**Provided material**
════════

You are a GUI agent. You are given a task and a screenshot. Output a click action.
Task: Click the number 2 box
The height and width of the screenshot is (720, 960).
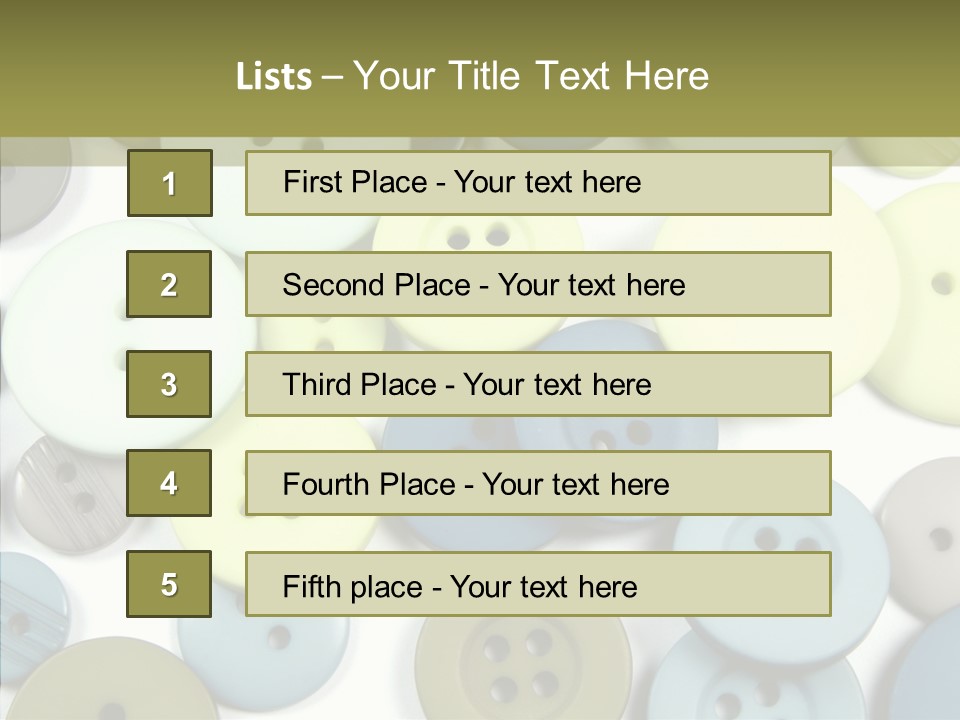[169, 284]
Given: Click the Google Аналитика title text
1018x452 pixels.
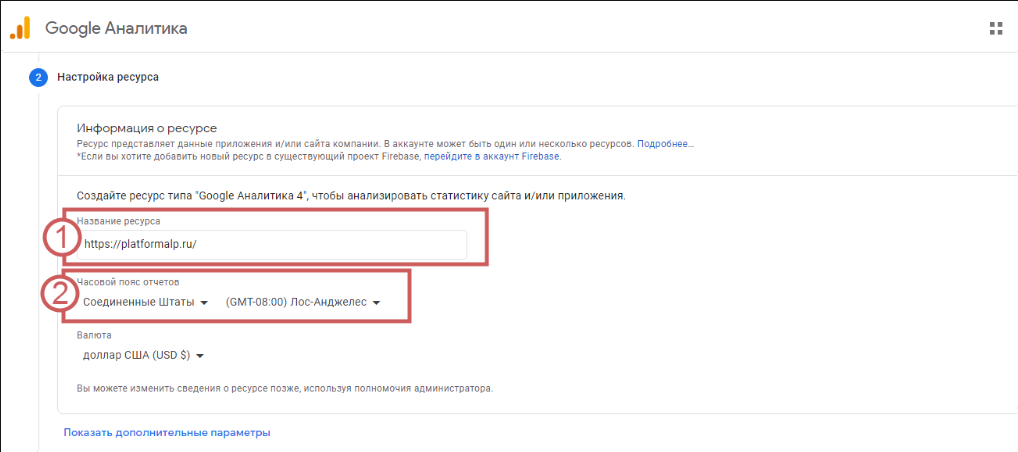Looking at the screenshot, I should click(116, 28).
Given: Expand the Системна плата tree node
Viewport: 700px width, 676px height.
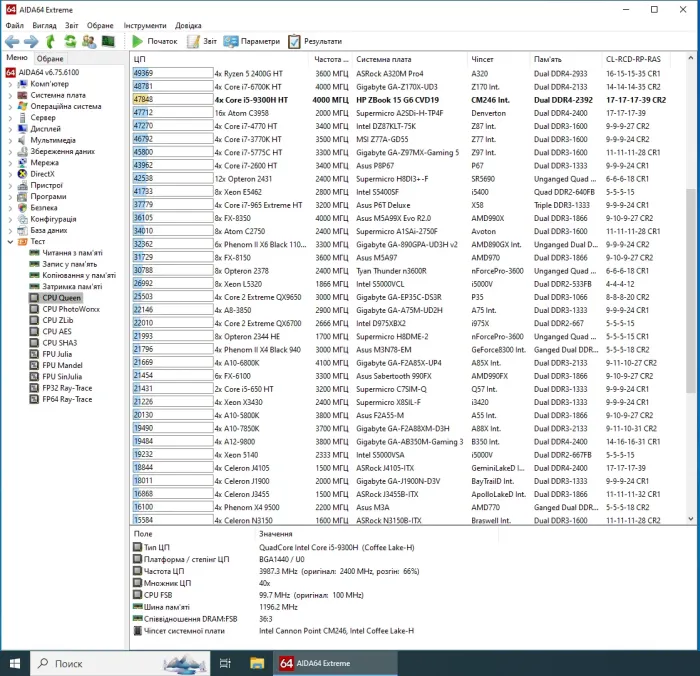Looking at the screenshot, I should coord(10,95).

════════

Nothing but the lines from the beginning of the material through the line with "Given: Expand the Системна плата tree node" should appear, printed exactly, with no pictures among them.

You are a GUI agent. You are given a task and a screenshot. Output a click action.
Task: Click the number 2 box
The height and width of the screenshot is (720, 960).
[169, 284]
Given: Click the Google Аналитика title text
1018x452 pixels.
Looking at the screenshot, I should click(116, 28).
Given: Expand the Системна плата tree node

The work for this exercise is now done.